Re: Mdadm server eating drives

Barrett Lewis <barrett.lewis.mitsi@xxxxxxxxx> · Wed, 3 Jul 2013 00:26:52 -0500

On Tue, Jul 2, 2013 at 8:50 PM, Stan Hoeppner <stan@xxxxxxxxxxxxxxxxx> wrote:
>
> On 7/2/2013 3:58 PM, Barrett Lewis wrote:
> >> I assume this resides on a different machine.
> >
> > 4 drives in an external USB enclosure.  3 are a RAID0.
>
> Ok, so this is your workstation, not a dedicated server?  Does it have a
> PCIe GPU?  If so what wattage?  Ok, if you don't know that, what model?

This is all about my dedicated server.  The external enclosure with
the 4 drives, 3 of which in a raid0 is just something I used for
creating an emergency backup, and was plugged directly into the server
via USB, (has it's own power supply too).  The server is using the
onboard video card on the Asrock z77 extreme 4.

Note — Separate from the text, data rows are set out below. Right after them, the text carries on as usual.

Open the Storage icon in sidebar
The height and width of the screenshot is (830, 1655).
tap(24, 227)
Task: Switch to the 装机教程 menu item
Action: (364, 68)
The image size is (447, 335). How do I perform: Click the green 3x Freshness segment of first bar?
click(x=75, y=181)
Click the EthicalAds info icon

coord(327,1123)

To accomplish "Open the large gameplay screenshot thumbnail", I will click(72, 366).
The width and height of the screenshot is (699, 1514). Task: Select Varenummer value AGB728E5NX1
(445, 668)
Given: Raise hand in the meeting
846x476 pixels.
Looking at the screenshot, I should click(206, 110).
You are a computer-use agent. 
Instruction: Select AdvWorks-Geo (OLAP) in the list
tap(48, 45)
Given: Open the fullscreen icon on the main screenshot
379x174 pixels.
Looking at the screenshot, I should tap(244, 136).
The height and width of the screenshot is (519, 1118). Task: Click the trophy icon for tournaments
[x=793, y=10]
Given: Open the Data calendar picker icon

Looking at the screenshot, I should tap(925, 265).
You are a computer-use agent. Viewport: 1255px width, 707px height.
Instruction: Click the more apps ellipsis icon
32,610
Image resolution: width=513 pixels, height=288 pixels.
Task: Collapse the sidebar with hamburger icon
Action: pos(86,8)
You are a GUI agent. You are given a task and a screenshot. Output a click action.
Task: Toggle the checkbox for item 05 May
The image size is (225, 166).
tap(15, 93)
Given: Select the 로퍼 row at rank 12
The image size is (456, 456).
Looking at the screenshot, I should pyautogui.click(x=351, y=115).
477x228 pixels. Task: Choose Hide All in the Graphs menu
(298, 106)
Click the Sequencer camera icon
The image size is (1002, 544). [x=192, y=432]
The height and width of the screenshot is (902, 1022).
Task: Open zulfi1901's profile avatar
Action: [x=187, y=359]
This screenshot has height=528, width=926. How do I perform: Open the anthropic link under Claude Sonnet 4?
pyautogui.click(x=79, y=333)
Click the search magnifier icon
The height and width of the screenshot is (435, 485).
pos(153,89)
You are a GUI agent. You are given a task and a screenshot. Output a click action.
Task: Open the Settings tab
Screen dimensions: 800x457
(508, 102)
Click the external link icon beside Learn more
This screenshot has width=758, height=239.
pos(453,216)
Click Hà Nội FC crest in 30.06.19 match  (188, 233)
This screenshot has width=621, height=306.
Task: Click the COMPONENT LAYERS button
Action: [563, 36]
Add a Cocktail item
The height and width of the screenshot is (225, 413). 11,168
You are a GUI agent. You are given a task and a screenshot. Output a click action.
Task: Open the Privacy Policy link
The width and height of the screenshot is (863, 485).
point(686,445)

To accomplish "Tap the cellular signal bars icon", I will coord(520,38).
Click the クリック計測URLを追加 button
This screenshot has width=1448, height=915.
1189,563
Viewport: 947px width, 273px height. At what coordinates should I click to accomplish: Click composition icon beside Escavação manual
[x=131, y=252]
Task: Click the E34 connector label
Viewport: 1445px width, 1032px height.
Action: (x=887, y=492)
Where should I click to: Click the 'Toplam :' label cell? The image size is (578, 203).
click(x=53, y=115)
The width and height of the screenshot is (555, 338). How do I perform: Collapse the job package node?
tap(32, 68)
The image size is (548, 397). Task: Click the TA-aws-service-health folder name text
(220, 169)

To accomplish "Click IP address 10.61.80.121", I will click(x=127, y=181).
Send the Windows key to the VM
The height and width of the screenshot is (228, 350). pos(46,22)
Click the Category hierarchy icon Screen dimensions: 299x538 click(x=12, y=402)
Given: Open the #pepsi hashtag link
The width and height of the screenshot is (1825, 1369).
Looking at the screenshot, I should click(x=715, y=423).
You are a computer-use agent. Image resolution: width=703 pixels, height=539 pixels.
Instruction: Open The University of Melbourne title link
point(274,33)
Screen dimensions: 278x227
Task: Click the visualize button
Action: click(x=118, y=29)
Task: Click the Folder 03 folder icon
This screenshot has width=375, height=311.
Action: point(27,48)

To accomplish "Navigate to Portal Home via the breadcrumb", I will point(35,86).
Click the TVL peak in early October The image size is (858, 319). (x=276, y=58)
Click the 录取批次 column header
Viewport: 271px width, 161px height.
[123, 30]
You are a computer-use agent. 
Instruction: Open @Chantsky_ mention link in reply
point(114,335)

> >> Were the drives were attached to the onboard SATA controller or an HBA?
> >
> > All 6 drives and my OS SSD are plugged into onboard SATA.
>
> I counted 8 drives in the picture.

The other 2 drives in the picture are the source drives that had the
original data that the array was initially populated with.  They are
not plugged into power or data.  Just taking up space, really.  I
never took them out because I always intended to grow the array onto
them, but then failures started.

> > https://docs.google.com/file/d/0B1w3WvCHlYUWSGdBdjh3dWpuUnc/edit?usp=sharing
>
> Drives don't beep, they can't.  They don't contain transducers, never
> have.  And you don't have a RAID card.  So that beep must be from the
> motherboard connected PC speaker, which means you have raidmon or
> another md monitoring daemon active.  If this is the case it was simply
> giving an audible alert that a drive had been dropped.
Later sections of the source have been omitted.